They buried the Truby boys in one grave. Three brothers, side by side in the Pennsylvanian dirt.
They’d died within twelve hours of each other; three lives snuffed out in three separate accidents that brought three separate messengers to their bewildered mother’s door.
Railwayman John was the first to go, breaking his neck on a summer’s night in 1885 when he tripped while running to change the points on the track. Before word of his death reached home, his brother Jason stumbled into a quarry pit filled with rainwater, striking his head as he fell. The news arrived in their village just as the body of their older brother Wyman was being carried out from the mill where he worked. He’d suffocated in a grain silo.
Just when you think this desolate story couldn’t get much worse, the newspaper report turns to the widowed Mrs Truby, concluding with one of the most cheerless closing sentences of the century: ‘The succession of cruel blows so overwhelmed her that she is not expected to live.’
Coincidence was a recurring theme in the work of many of the nineteenth century’s greatest authors, and a regular motif in newspapers of the era too. At a time when science was hacking away at the old certainties, the Victorians liked to savour life’s surprises.
And some of them liked it to an irksome extent. An article in the
New Monthly Magazine
in 1852 tore into the types who saw parallels wherever they looked. ‘The life of the coincidentalist is a perpetual succession of wonders, though nothing after all is new to him. If you mention to him some casual circumstances, too trivial for remembrance beyond the moment of its occurrence, he receives it like an old acquaintance. He finds a subject for comparison in everything and nothing happens that is not extraordinary, surprising or remarkable.’
There must have been a fair few of them working in journalism. A search for the phrase ‘singular coincidence’ in the British Newspaper Archive throws up more than 10,000 articles.

Extraordinary Occurrence

An extraordinary coincidence is reported as having occurred in Dublin Bay. The other morning two Ringsend fishermen, named James Hodgens and George Roden, were fishing in a trawler about six miles east of Howth when, on drawing in the net, they were horrified to find that it contained the body of a man.

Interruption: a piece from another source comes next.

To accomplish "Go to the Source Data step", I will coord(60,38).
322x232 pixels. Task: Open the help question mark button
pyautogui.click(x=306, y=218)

On the remains being pulled into the trawler the features were examined and one of the men, Roden, discovered the body to be that of his own brother, who was also a fisherman, and who was drowned in the bay on the 14th December, 1890.

The Star
, Guernsey, December 8, 1891

Father and Son Killed by Mare and Foal

About twelve months ago a groom in the employ of a gentleman at Dyserth, near Rhyl, was kicked to death by a mare belonging to his employer, who at once, of course, got rid of the brute.

The employer took the deceased’s son into his service in a similar capacity, and now the news has come to hand that the son has himself been kicked to death by the foal of the mare that kicked his father to death.

The Citizen
, Gloucester, March 29, 1895

Death Under Remarkable Circumstances

A man named Robert Hill met with a shocking death under peculiar circumstances at Rochester on Wednesday night. He was a night man under the Corporation and a year ago was principal witness as to the death of a fellow-workman, who drank carbolic acid in mistake for cold tea while at work, and died in consequence.

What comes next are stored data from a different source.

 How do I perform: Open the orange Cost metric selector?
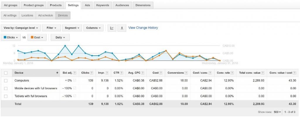point(37,38)
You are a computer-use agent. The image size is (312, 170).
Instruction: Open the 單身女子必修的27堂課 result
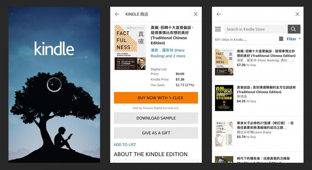258,134
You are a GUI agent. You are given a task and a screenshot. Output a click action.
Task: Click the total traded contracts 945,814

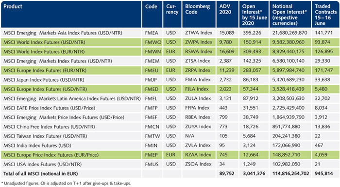point(324,173)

Notwithstanding this warning, Hill himself on Thursday morning swallowed a dose of the acid in mistake for whiskey, and died in great agony. He was a married man and about 35 years old.

The York Herald
, September 28, 1889

The Extraordinary Fog.

Three Men Killed Near Glasgow

Information reached Glasgow last evening that during the fog yesterday morning while Patrick Murtha, 26, and James Leary, 37, were laying fog signals on the Helensburgh branch of the North British Railway they were overtaken by a train from Helensburgh and cut to pieces.

Shortly afterwards their remains were found by Patrick Reilly, surfaceman, who returned to Maryhill to give information of the occurrence. He afterwards walked back along the line, and on stepping out of the way of a mineral train was killed by a passenger train.

The Aberdeen Journal
, January 14, 1888

An Incredible Piece of Luck

It would be difficult to find in the pages of fiction anything to equal the following prosaic fact, which has just happened in Scotland.

A Captain Heathcote rents a moor from year to year. Last year while out shooting he lost a diamond ring. This year he was reminded of it by the anniversary of his loss, and sitting by the fire and taking up a piece of peat to put on, he had scarcely uttered the words, ‘It is a year today since I lost my diamond ring,’ than his companion was surprised to hear the words quickly followed by ‘And here it is.’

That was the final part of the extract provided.